Stored records:
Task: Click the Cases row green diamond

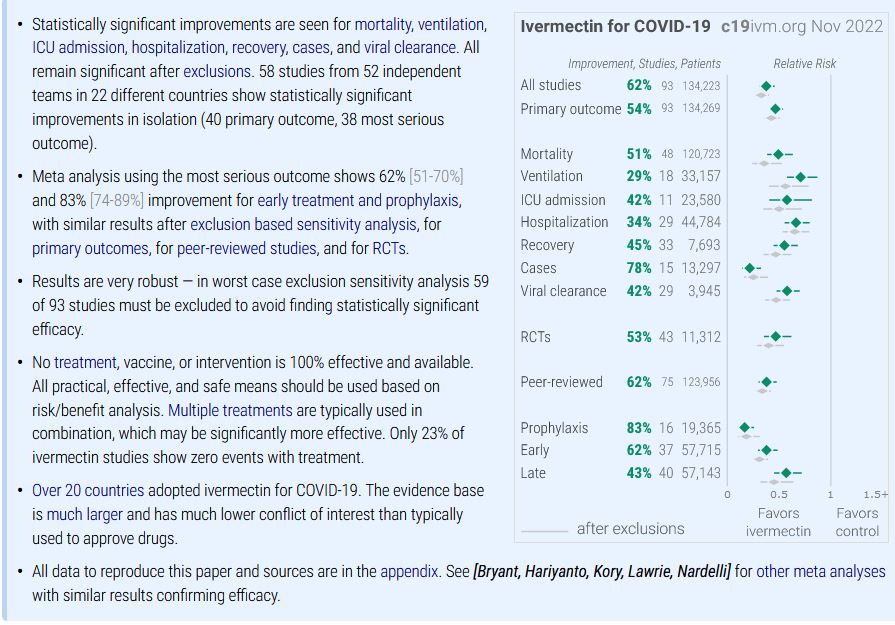Action: point(750,268)
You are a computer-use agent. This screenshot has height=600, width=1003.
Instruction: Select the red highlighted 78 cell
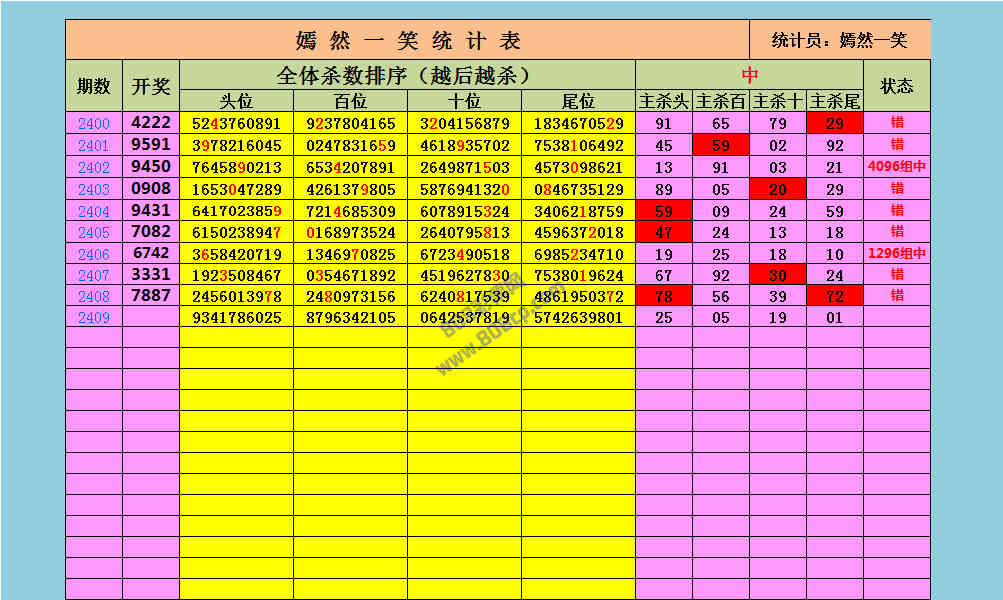point(664,297)
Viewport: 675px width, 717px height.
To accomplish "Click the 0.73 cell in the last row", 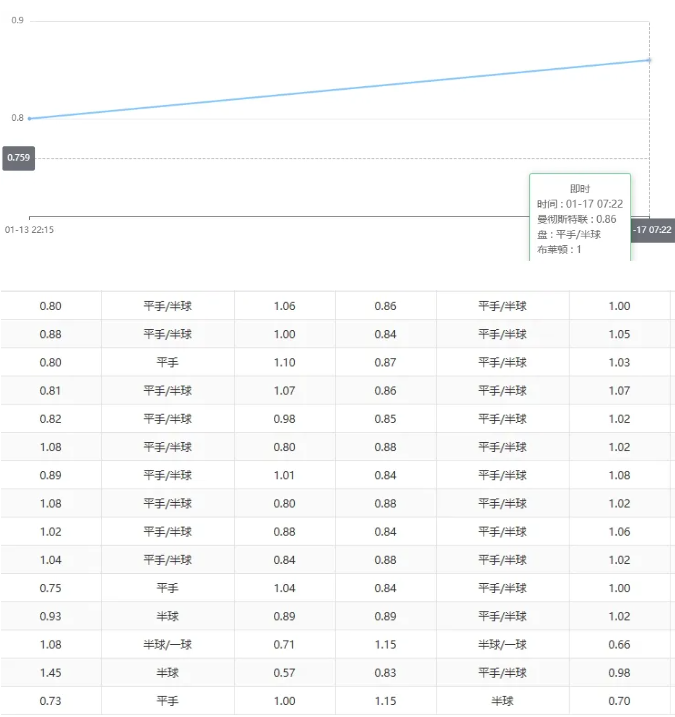I will pos(50,702).
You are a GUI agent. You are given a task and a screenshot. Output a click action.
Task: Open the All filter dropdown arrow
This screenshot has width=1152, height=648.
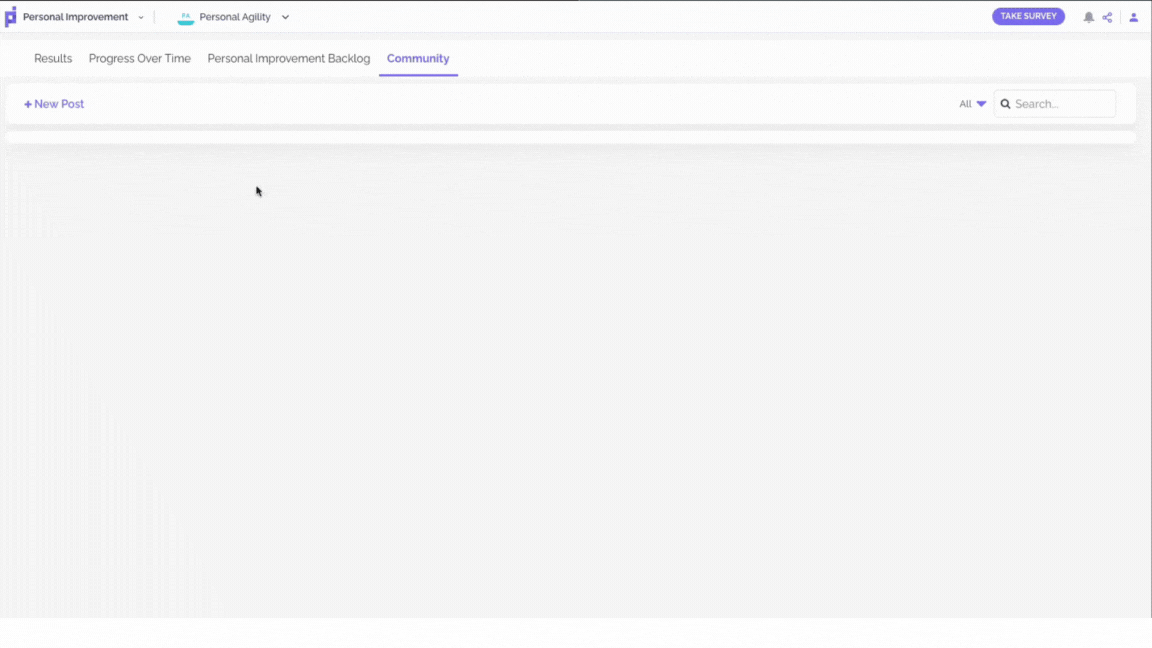(x=982, y=104)
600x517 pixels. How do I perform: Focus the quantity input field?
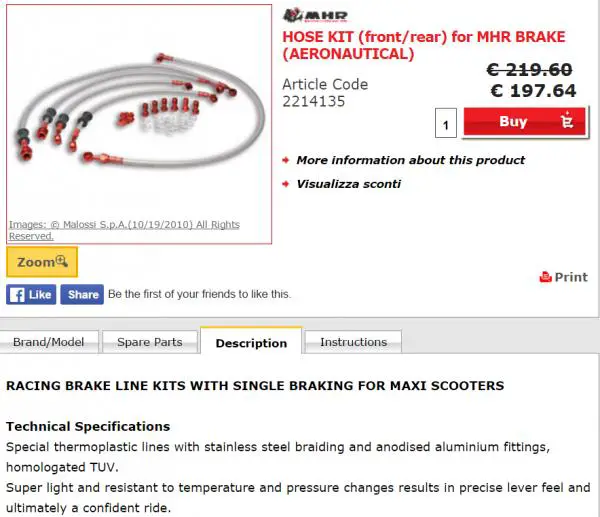pyautogui.click(x=446, y=123)
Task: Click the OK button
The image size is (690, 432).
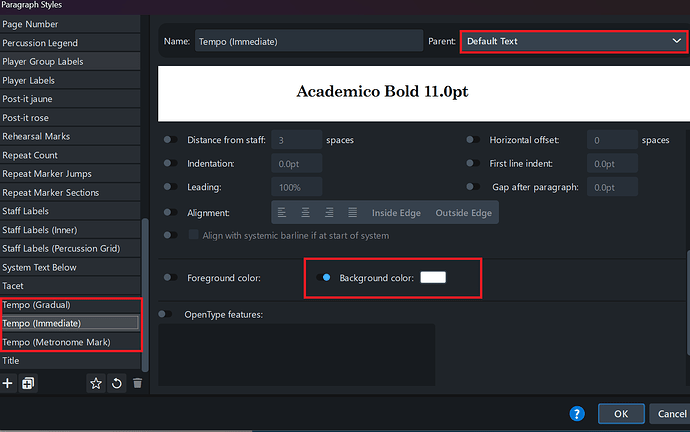Action: click(x=621, y=413)
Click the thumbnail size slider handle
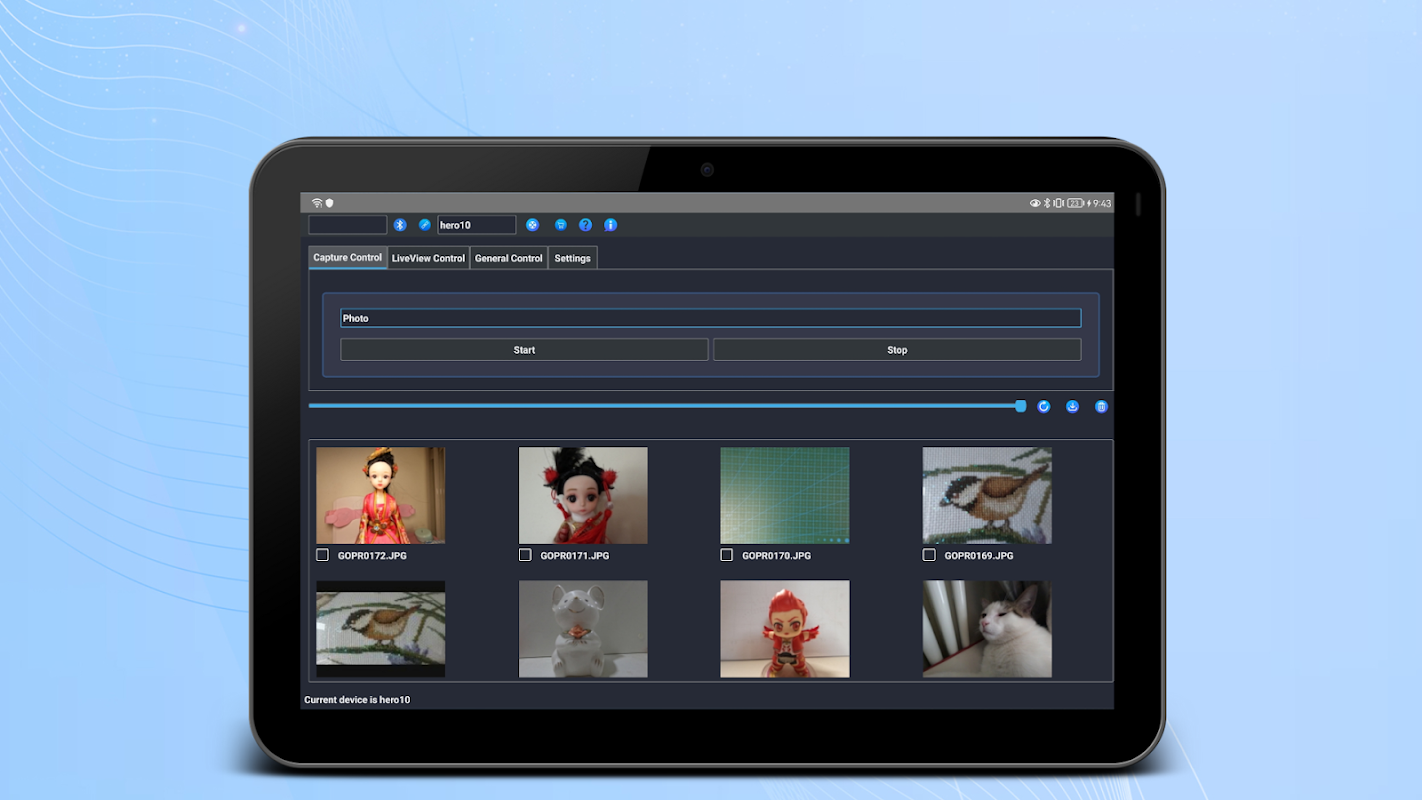 click(x=1020, y=406)
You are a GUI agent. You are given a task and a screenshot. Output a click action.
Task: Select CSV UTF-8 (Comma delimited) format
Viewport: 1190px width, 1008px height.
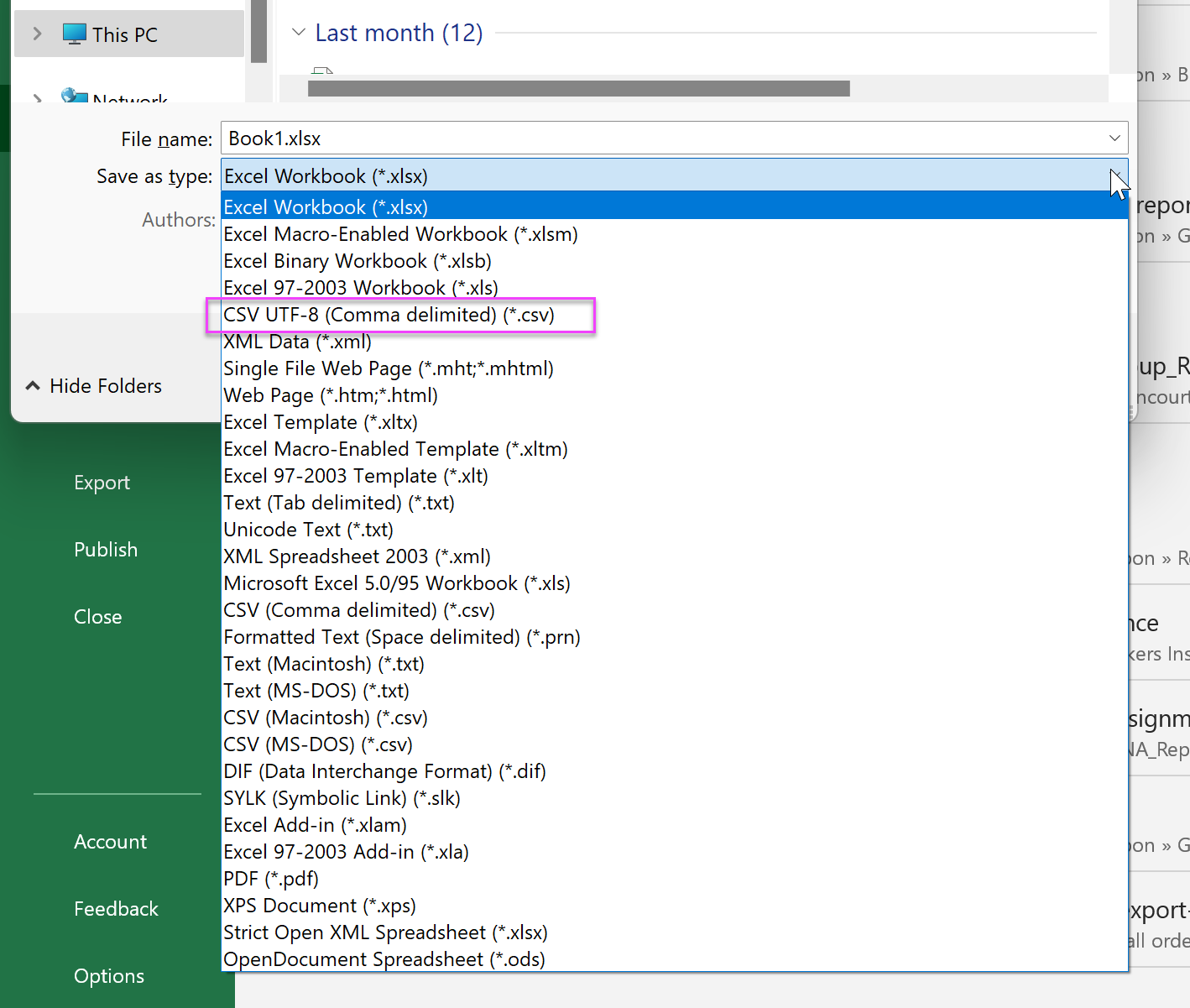point(389,315)
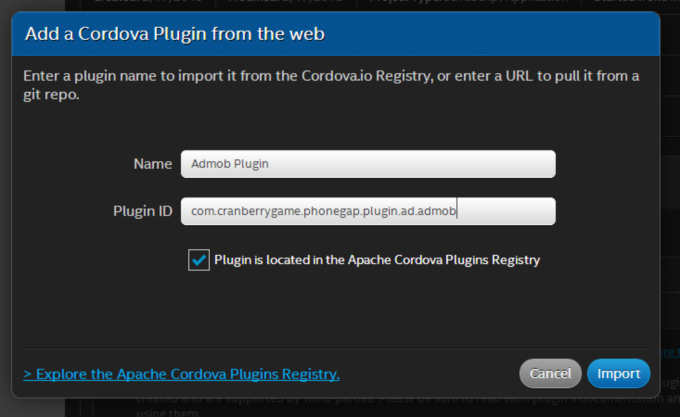
Task: Click the Name input field
Action: [x=368, y=164]
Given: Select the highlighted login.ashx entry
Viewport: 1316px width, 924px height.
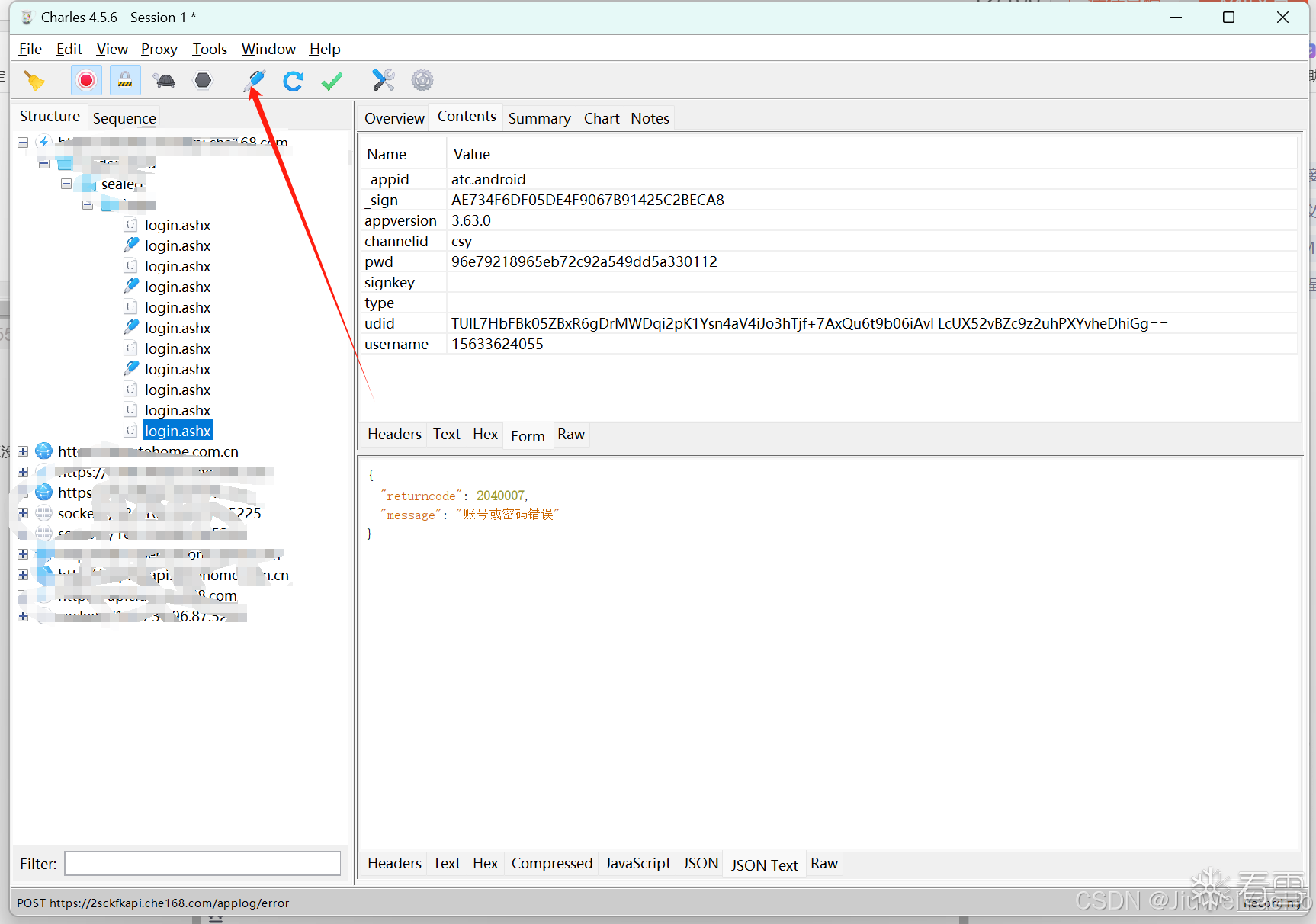Looking at the screenshot, I should [x=178, y=431].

Exercise details:
Output only the lines that run from the line containing "Task: Open the All filter dropdown arrow" to the last line of the data, exactly as they stand and without pictures.

Result of this task:
Task: Open the All filter dropdown arrow
This screenshot has width=1152, height=648.
(x=982, y=104)
600x517 pixels. How do I perform: Focus the quantity input field?
pyautogui.click(x=446, y=123)
Task: Click the OK button
The image size is (690, 432).
Action: click(x=621, y=413)
Click the thumbnail size slider handle
 click(x=1020, y=406)
You are a GUI agent. You are given a task and a screenshot. Output a click action.
Task: Select CSV UTF-8 (Comma delimited) format
Viewport: 1190px width, 1008px height.
point(389,315)
Task: Click the Name input field
Action: [x=368, y=164]
Given: Select the highlighted login.ashx entry
Viewport: 1316px width, 924px height.
Looking at the screenshot, I should [x=178, y=431].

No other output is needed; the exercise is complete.